Image: Patreon is only one of the ways Mia is now controlling her own income, and capitalizing (finally) on her fame (and infamy). 

 

“I’m at peace.” ~ Mia Khalifa

“The production company she worked for, Bang Bros, had fewer qualms about leveraging her proximity to the Middle East when it proposed she wear a hijab for one of her scenes. Presented with the idea, Khalifa — who was raised Catholic — told them, “You motherfuckers are going to get me killed.” 

Now, she’s in control. And she’s connecting with women, no longer dependent on the whims of trolls and single men, and single male trolls.

But for a long while, her attempts to transition from fame-without-controlling-her-own-would-be-profits to an independent career were stymied. Now, thanks to social media, she’s influencing, making money, and finding out who she is and how to be of some benefit: “Her new Instagram account has almost 28 million followers, and is outpaced by her following on TikTok which, at more than 32 million, puts her in the top 50 of the app’s most popular creators.” Not to mention OnlyFans, Playboy, apparel and jewelry companies.

“I am growing as a woman,” she says of her burgeoning female following, “and I want to grow with other women.” The list of porn performers who have crossed over into mainstream fame is short, and the female porn performers who’ve pivoted to girl’s girl influencers can be counted on one hand…Khalifa posts now about everything from disordered eating to dissociative trauma, and she’s found millions who empathize when she does. Authenticity is the main currency of social media, and Khalifa is more candid than some IRL friends will be.”

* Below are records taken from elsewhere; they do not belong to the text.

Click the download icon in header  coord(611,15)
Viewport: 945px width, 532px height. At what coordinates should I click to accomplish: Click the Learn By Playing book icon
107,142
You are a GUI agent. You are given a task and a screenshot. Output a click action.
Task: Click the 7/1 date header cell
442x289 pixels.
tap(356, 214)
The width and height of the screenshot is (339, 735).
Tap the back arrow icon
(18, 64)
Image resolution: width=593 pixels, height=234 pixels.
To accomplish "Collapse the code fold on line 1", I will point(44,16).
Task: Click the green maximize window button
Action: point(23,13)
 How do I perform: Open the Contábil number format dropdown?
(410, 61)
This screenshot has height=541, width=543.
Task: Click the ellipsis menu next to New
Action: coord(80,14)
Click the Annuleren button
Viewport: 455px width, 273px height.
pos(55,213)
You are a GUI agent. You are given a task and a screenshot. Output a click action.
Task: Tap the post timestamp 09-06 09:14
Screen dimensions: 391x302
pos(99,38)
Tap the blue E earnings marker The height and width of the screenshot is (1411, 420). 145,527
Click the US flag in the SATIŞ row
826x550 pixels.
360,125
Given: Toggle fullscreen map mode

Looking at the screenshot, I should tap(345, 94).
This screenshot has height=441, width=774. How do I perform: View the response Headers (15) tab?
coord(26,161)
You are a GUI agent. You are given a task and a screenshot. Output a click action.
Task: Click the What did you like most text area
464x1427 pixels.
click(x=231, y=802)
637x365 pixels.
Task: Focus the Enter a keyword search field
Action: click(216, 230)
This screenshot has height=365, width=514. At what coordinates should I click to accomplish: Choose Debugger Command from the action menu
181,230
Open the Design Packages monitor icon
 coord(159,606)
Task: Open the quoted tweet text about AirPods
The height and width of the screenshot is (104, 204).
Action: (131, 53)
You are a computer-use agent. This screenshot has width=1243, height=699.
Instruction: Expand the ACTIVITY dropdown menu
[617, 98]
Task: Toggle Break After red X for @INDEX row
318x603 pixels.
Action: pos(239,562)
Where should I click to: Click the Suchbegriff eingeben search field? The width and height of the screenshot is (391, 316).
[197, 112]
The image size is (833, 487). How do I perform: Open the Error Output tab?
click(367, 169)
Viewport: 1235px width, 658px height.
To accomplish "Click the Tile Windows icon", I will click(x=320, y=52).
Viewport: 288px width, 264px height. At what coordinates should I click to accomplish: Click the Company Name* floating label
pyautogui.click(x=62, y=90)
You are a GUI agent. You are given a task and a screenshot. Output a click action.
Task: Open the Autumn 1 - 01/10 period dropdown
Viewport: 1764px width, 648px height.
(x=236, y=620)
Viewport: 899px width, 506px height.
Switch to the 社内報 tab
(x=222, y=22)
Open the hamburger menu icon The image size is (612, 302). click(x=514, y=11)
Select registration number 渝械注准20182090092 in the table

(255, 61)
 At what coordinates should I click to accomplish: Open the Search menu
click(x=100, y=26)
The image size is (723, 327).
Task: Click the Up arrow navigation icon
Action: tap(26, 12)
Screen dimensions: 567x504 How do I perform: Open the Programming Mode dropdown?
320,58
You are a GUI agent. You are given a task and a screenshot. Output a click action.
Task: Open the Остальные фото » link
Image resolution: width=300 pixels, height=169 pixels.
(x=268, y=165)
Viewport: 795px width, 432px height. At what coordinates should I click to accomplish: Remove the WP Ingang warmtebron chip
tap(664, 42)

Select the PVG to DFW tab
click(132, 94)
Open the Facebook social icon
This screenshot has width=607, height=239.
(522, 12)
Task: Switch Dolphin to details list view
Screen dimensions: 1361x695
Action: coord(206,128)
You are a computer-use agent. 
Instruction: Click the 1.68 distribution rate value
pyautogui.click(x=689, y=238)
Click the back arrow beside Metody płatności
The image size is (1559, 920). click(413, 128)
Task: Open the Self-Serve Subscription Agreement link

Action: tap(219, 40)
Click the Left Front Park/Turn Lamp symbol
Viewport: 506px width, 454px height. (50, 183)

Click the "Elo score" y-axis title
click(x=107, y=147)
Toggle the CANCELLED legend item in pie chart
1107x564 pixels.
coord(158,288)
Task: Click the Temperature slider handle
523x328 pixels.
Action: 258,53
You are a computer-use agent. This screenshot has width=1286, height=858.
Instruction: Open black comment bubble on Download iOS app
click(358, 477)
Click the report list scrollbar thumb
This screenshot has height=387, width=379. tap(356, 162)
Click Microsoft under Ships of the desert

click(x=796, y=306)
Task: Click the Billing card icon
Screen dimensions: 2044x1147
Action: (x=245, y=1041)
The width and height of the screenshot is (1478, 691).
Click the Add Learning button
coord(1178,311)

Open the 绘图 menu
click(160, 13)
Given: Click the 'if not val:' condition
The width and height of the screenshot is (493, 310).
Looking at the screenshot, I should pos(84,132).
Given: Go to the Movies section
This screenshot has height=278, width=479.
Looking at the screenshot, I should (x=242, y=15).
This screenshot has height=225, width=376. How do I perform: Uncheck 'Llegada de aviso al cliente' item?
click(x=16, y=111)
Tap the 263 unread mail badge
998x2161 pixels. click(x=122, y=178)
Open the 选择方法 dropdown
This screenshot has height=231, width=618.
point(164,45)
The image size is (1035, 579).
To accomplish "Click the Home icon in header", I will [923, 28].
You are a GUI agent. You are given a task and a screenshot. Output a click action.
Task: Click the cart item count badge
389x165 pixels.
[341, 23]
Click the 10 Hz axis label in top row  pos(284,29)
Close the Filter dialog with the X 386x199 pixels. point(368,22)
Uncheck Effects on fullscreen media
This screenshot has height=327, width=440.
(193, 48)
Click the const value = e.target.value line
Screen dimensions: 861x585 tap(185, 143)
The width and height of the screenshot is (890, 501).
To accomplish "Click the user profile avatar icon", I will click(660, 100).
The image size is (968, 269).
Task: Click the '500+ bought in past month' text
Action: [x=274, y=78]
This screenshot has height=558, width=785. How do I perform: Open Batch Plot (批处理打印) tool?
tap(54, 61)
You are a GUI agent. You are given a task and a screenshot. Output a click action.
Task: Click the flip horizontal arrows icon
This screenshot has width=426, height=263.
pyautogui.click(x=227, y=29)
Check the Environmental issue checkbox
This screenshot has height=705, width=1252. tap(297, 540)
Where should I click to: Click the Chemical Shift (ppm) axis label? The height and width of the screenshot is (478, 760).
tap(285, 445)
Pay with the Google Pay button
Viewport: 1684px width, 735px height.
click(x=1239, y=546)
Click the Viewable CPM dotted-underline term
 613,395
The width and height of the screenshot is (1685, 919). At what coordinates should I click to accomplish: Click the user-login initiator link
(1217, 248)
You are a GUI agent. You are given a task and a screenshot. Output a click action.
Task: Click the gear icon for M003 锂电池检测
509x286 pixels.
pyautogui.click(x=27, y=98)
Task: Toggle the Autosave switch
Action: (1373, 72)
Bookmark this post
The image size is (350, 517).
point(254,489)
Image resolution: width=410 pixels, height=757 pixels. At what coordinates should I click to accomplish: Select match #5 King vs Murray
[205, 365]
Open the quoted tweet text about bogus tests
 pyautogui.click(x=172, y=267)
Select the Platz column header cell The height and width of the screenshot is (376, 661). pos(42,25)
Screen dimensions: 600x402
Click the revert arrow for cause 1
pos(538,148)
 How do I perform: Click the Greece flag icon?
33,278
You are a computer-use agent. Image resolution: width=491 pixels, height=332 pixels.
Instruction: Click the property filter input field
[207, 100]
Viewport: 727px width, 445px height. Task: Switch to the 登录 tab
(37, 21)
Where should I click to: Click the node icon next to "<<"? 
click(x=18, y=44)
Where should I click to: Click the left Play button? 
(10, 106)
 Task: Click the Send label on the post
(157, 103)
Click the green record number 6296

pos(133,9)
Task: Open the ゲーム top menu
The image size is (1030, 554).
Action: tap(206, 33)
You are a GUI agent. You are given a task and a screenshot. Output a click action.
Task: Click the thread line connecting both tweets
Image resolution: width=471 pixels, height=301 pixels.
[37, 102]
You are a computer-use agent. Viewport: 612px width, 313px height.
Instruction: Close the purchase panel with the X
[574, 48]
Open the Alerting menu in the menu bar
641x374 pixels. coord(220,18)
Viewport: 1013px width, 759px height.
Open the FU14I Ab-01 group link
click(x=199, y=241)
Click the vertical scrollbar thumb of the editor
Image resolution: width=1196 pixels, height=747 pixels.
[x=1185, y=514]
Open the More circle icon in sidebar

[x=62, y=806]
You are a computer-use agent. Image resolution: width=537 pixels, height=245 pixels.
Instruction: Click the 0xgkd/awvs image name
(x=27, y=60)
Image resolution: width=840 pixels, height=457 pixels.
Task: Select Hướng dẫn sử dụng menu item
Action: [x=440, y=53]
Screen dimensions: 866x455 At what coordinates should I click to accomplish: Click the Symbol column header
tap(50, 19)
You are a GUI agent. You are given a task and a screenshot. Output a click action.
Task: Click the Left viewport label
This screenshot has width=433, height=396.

It’s inspiring stuff: “…she resolved to give up on “hiding and trying to kill Mia Khalifa,” moved to Austin to live with a friend, and went all in on capitalizing on her notoriety. She opened a new Instagram account, became active on sites like YouTube and Twitch, and began remaking her public persona…By 2017, she was co-hosting the Complex sports show Out of Bounds. “I remember making $10,000 a month and thinking, Never, ever, ever will I top this…”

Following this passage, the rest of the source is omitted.